* **ACTION ITEM A**
Format the records from the line with "What do you see at coordinates (702, 676)" up to and including the line with "coordinates (220, 72)." as a Markdown table with the columns Row and Line, leaving out blank lines.

* **TEXT SHOWN**
○ ○ ○ ○

Experience certainly helps. Johnson said he can draw on the amount of golf he has played in the desert going back to Q-School 20 years earlier. Of course, with experience comes … age. And Johnson admits that while motivation isn’t an issue for him, the physical challenge grows.
“Yeah, motivation’s not difficult,” he said. “I really never struggled in that realm. I’ve had days or stretches where the body hurts and that’s all the time, but it really hurts and I don’t want to go practice and things of that nature. But when it comes to working, grinding, trying to get better at my craft, I don’t struggle, never really have in that department, fortunately. The problem is that’s probably the barometer. If and when that does happen, I might have to consider what I’m doing or the approach in which I’m doing it.”
After missing five cuts in a row to end the fall portion of the 2021-22 season, Joseph Bramlett has found a bit of a groove. A final-round 64 last week lifted him to a tie for 20th at the Sony Open in Hawaii, and after 36 holes of The American Express he is just two strokes off the lead after a second-round five-under 67 at LaQuinta.
Bramlett, 33, actually had a share of the lead with Patrick Cantlay but bogeyed his final two holes as the winds picked up. He was far from disappointed. “I played great. I mean, the score on the last two holes wasn’t great, but I hit good shots,” he said. “It just got very blustery and this is a tricky little golf course. So not upset, actually quite proud of the way I played.”

○ ○ ○ ○

* **Stored data entries**
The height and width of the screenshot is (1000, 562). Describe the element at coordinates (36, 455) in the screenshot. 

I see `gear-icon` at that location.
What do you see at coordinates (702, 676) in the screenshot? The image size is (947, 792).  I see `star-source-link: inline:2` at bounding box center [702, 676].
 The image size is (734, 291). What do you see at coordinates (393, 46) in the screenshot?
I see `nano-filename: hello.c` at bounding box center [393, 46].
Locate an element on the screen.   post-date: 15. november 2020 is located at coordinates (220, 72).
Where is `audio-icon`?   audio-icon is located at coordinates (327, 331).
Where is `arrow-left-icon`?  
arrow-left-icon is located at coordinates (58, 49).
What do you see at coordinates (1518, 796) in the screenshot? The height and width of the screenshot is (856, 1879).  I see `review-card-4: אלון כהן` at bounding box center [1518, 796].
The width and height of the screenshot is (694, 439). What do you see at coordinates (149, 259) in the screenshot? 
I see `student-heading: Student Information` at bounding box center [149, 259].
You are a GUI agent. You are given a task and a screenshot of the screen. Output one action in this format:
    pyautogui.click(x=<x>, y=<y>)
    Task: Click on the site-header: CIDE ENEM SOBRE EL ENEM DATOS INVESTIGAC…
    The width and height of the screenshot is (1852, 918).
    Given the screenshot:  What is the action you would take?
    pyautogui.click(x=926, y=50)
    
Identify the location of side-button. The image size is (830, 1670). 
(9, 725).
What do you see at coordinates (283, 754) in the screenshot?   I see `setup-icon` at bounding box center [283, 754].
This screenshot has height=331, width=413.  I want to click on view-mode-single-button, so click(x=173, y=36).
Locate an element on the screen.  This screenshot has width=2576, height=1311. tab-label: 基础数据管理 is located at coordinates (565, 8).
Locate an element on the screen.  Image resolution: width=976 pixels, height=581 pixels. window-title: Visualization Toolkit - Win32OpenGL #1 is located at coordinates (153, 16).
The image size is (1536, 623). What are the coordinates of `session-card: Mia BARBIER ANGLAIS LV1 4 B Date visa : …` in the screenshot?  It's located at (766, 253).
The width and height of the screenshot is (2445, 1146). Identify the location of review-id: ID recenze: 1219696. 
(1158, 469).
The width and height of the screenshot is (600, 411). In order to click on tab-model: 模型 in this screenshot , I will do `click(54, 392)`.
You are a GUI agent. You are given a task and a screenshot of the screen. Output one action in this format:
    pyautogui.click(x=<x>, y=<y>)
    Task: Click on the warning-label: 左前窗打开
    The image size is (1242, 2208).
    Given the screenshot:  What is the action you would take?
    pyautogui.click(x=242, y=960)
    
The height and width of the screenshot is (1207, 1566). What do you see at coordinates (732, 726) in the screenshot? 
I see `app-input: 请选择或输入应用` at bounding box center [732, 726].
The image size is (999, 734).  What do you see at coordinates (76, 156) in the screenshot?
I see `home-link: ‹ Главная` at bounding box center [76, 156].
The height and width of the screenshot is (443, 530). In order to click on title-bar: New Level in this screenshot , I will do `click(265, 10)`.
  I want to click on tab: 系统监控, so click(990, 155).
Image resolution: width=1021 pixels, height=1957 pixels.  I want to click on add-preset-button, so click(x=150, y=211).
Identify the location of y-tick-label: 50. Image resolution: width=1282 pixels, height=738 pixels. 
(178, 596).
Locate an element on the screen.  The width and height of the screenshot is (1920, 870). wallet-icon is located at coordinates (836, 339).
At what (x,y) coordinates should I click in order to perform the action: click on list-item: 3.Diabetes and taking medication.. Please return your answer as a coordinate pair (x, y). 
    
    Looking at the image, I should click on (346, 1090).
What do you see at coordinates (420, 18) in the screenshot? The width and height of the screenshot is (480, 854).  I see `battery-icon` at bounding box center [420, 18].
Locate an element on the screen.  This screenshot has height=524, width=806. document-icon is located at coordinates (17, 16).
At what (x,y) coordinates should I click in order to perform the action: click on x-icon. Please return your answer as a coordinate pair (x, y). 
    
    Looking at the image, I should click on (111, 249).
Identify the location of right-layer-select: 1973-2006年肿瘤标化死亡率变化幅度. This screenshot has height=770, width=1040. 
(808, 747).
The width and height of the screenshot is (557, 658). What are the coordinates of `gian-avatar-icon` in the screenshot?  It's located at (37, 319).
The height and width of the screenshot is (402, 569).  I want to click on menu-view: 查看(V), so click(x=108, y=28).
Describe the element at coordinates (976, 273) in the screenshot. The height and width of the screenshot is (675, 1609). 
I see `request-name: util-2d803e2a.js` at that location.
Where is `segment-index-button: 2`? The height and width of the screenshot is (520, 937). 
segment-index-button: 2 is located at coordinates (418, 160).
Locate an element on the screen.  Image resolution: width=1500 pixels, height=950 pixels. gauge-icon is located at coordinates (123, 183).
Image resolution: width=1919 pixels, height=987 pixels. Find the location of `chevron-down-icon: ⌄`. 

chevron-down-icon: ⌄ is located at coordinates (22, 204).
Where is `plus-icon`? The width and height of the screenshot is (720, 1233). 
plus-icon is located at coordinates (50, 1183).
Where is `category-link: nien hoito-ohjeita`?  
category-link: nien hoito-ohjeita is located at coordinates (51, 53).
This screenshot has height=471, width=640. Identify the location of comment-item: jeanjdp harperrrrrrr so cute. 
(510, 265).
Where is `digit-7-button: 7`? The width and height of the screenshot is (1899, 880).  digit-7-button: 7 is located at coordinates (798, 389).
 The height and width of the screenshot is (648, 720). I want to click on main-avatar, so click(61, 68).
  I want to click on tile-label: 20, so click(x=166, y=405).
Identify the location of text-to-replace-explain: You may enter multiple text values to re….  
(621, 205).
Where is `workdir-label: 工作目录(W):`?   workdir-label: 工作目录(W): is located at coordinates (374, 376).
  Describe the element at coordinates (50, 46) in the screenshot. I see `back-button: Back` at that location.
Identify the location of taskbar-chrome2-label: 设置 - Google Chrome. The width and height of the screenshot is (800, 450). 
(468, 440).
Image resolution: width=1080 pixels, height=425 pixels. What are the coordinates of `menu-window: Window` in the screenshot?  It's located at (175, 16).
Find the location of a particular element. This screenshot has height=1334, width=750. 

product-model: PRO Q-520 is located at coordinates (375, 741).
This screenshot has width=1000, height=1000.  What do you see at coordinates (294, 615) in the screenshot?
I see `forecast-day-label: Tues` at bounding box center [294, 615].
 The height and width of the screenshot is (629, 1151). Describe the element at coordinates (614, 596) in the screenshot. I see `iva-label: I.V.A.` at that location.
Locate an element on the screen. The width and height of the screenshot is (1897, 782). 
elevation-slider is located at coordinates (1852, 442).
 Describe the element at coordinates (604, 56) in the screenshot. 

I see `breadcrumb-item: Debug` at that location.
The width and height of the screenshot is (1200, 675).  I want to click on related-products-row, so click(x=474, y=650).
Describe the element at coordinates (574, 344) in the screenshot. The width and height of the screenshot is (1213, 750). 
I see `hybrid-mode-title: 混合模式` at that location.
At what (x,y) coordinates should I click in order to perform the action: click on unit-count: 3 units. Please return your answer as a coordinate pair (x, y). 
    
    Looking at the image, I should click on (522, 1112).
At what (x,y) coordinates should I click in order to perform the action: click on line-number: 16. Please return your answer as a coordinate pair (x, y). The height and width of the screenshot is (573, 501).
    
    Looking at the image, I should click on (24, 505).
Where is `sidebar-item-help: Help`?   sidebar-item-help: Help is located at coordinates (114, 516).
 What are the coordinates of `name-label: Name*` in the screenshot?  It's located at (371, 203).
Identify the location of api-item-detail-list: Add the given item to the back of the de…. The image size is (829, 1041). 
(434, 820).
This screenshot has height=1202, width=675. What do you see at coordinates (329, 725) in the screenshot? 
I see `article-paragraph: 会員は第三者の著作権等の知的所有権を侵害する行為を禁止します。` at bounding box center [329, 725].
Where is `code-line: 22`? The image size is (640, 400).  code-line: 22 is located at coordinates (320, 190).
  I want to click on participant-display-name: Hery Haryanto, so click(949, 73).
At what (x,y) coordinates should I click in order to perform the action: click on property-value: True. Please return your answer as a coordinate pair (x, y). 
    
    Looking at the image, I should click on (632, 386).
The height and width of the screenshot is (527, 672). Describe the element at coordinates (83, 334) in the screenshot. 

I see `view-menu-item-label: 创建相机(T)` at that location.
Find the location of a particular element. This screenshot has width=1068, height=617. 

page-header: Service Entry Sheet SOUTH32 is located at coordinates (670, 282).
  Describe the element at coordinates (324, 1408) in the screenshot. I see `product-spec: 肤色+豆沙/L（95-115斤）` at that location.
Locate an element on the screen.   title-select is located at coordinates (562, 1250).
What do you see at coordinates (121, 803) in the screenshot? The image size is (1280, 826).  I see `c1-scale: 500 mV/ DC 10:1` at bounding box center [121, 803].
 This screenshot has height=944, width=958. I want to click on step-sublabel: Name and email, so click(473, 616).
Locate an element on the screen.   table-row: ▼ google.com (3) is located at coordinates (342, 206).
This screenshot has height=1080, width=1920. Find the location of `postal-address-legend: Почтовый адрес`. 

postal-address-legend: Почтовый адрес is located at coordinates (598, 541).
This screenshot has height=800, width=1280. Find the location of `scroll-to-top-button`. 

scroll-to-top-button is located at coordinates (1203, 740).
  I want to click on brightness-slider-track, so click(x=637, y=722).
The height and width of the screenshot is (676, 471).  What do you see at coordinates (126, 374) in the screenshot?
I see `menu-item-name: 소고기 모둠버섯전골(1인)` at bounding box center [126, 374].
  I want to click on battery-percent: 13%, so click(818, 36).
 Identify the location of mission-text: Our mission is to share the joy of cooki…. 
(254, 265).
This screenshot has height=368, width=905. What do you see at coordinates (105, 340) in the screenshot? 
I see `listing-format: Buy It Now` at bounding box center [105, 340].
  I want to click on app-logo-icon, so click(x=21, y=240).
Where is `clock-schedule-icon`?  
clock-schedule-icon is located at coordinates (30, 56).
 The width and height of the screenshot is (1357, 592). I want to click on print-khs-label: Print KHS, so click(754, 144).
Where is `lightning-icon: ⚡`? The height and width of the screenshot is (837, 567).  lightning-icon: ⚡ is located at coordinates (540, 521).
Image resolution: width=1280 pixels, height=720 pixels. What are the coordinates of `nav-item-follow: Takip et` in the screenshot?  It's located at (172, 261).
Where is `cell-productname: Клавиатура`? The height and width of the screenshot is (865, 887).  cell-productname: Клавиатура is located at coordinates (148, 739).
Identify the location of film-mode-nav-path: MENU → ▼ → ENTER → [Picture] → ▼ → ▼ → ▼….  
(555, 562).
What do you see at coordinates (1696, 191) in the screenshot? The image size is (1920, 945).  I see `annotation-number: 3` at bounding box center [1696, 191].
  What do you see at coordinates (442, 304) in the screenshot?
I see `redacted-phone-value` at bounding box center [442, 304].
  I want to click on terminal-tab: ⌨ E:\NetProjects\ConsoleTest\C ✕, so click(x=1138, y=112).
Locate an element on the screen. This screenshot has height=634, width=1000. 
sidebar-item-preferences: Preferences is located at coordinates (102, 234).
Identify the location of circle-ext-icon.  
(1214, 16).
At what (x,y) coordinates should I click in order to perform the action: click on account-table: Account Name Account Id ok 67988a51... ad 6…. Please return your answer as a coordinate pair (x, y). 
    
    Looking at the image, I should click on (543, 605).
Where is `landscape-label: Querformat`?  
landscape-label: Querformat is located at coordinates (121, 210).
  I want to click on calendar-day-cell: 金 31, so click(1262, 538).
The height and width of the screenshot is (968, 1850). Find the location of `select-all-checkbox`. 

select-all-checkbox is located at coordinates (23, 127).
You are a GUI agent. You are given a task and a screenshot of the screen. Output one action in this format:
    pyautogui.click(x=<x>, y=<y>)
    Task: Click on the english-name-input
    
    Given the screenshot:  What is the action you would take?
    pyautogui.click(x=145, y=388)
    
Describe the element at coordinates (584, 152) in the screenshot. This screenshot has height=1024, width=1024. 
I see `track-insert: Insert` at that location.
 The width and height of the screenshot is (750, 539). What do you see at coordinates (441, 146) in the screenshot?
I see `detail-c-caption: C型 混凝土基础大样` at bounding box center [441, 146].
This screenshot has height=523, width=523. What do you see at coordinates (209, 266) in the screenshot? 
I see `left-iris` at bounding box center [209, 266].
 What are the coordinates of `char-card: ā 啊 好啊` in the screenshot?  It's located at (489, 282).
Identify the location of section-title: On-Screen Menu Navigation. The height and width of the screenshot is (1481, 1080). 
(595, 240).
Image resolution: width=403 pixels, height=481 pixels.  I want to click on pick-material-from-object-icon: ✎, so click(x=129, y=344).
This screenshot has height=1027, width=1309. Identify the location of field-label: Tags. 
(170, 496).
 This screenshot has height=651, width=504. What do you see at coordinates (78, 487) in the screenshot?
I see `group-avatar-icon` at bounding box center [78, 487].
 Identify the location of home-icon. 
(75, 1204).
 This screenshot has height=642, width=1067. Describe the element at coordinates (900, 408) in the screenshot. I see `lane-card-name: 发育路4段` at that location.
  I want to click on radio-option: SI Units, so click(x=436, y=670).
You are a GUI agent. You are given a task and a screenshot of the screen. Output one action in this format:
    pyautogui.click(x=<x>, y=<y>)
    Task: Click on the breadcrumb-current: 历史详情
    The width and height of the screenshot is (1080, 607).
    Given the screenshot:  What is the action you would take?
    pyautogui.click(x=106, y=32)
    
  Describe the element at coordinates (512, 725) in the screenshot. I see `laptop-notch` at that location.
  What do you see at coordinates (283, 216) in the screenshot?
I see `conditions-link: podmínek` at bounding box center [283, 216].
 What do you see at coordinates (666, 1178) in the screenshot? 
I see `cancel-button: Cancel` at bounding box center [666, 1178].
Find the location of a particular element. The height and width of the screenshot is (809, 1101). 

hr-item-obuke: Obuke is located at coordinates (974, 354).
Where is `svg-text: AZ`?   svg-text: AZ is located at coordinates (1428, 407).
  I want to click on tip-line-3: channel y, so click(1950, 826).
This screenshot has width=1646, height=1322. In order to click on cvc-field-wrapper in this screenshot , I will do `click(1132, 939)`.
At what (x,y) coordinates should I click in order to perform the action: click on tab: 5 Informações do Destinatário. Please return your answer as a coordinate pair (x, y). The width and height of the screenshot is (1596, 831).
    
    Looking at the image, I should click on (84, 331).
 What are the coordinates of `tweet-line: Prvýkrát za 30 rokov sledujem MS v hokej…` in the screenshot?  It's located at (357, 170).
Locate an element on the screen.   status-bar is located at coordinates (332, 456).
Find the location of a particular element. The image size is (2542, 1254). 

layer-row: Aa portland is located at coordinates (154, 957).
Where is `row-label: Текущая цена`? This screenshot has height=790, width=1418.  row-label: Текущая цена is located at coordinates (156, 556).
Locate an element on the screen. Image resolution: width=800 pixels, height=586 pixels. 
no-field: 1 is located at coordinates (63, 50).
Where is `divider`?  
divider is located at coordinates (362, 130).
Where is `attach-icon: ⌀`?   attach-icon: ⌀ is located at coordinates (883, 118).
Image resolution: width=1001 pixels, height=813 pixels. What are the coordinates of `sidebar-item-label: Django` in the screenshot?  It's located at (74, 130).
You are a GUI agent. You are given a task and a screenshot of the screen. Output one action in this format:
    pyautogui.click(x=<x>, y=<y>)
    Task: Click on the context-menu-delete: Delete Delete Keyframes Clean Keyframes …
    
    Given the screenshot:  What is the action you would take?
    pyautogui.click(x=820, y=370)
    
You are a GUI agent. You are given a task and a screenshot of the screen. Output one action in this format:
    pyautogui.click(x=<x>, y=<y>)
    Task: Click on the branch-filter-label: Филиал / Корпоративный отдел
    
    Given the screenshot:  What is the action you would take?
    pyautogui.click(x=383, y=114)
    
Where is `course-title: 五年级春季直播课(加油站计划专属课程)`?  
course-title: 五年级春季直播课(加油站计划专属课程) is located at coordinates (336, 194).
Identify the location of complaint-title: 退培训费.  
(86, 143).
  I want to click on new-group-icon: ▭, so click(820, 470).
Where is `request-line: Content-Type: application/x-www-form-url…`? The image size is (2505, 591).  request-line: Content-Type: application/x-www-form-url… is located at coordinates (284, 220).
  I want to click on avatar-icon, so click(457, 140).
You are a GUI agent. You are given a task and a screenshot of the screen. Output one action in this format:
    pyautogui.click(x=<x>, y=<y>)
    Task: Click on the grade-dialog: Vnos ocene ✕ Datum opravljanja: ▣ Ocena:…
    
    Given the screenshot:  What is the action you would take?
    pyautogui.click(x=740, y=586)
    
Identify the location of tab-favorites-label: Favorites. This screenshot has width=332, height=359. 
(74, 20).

○ ○ ○ ○

* **ACTION ITEM B**
Reproduce the golf article from "Experience certainly helps." up to and including "physical challenge grows.", replacing "desert" with "heat".

* **TASK RESPONSE A**
| Row | Line |
|---|---|
| 1 | What do you see at coordinates (702, 676) in the screenshot? The image size is (947, 792).  I see `star-source-link: inline:2` at bounding box center [702, 676]. |
| 2 |  The image size is (734, 291). What do you see at coordinates (393, 46) in the screenshot? |
| 3 | I see `nano-filename: hello.c` at bounding box center [393, 46]. |
| 4 | Locate an element on the screen.   post-date: 15. november 2020 is located at coordinates (220, 72). |

* **TASK RESPONSE B**
Experience certainly helps. Johnson said he can draw on the amount of golf he has played in the heat going back to Q-School 20 years earlier. Of course, with experience comes … age. And Johnson admits that while motivation isn’t an issue for him, the physical challenge grows.